* [ВЫБРАННЫЙ ОТРЫВОК]
● ● ● ● ● ● ●

Петербург — мировая столица коммуналок. По данным на конец 2015 года, в городе около 85 тысяч коммунальных квартир. Программа расселения действует с 2008 года, но очевидно, что пальму первенства по числу коммуналок Петербург будет удерживать ещё очень долго. The Village поговорил с обитателями таких квартир про соседей с «белочкой», жильцов-активистов и замурованных кошек, а также о том, почему коммуналка — это вовсе не обязательно зло. 

Фотографии

Виктор Юльев

Анастасия Вепрева, художник
и Роман Осминкин, поэт, арт-критик

коммуналка на Гатчинской улице

 

Анастасия: Я переехала сюда в марте 2015-го, так как устала скитаться по разным коммуналкам и хотелось обрести жилище, из которого меня не выкинут. Родители помогли купить комнату. А до этого большую часть жизни я жила в квартире в другом городе.

В начале было дико неуютно, неудобно, я не понимала систему отношений, да и времени во всё вникать у меня не было. Ужасно раздражало курение на кухне, впрочем, как и сейчас, я задыхалась, но почему-то терпела. Потом стало проще, что-то я поняла, к чему-то привыкла, а на остальное забила. Зарекомендовала себя как тихого и неконфликтного соседа.

Почти все жильцы коммуналки работают посменно, поэтому, если и есть здесь какой-то распорядок, то я его обычно не замечаю. Днём свободно, вечером людно, ночью все спят. Есть графики уборки, их раньше вели, но сейчас забили и устно передают информацию, кто следующий. Я часто в разъездах, поэтому, бывает, и меняемся, а иногда и забываем. Из санкций за неисполнение обязанностей — обычно общественное порицание и откладывание на потом: я вот уже три недели подряд должна дежурить. А так — никто никого за грудки не тащит, просто курят и ворчат. Есть комната, ответственная за сбор показателей счётчиков, с ними и расплачиваемся за свет, у них свой график на двери в кухне, кто заплатил и за что.

● ● ● ● ● ● ●

* [ТРЕБОВАНИЯ]
• a. Ответьте на вопросы по отрывку о коммуналках:
(i) Сколько коммунальных квартир было в Петербурге на конец 2015 года?
(ii) С какого года действует программа расселения?
(iii) Сколько недель подряд Анастасия уже должна дежурить?
• b. Перепишите из отрывка о коммуналках без изменений фрагмент, начиная со слов «коммуналка на Гатчинской» и до слов «и неконфликтного соседа.» включительно.

* [Блок данных]

● ● ● ● ● ● ●

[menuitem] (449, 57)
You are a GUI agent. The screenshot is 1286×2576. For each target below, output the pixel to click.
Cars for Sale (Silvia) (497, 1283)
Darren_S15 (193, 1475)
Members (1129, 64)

● ● ● ● ● ● ●

* [ОТВЕТЫ НА ЗАДАНИЯ]
• a.
(i) Около 85 тысяч.
(ii) С 2008 года.
(iii) Три недели.

• b.
коммуналка на Гатчинской улице

 

Анастасия: Я переехала сюда в марте 2015-го, так как устала скитаться по разным коммуналкам и хотелось обрести жилище, из которого меня не выкинут. Родители помогли купить комнату. А до этого большую часть жизни я жила в квартире в другом городе.

В начале было дико неуютно, неудобно, я не понимала систему отношений, да и времени во всё вникать у меня не было. Ужасно раздражало курение на кухне, впрочем, как и сейчас, я задыхалась, но почему-то терпела. Потом стало проще, что-то я поняла, к чему-то привыкла, а на остальное забила. Зарекомендовала себя как тихого и неконфликтного соседа.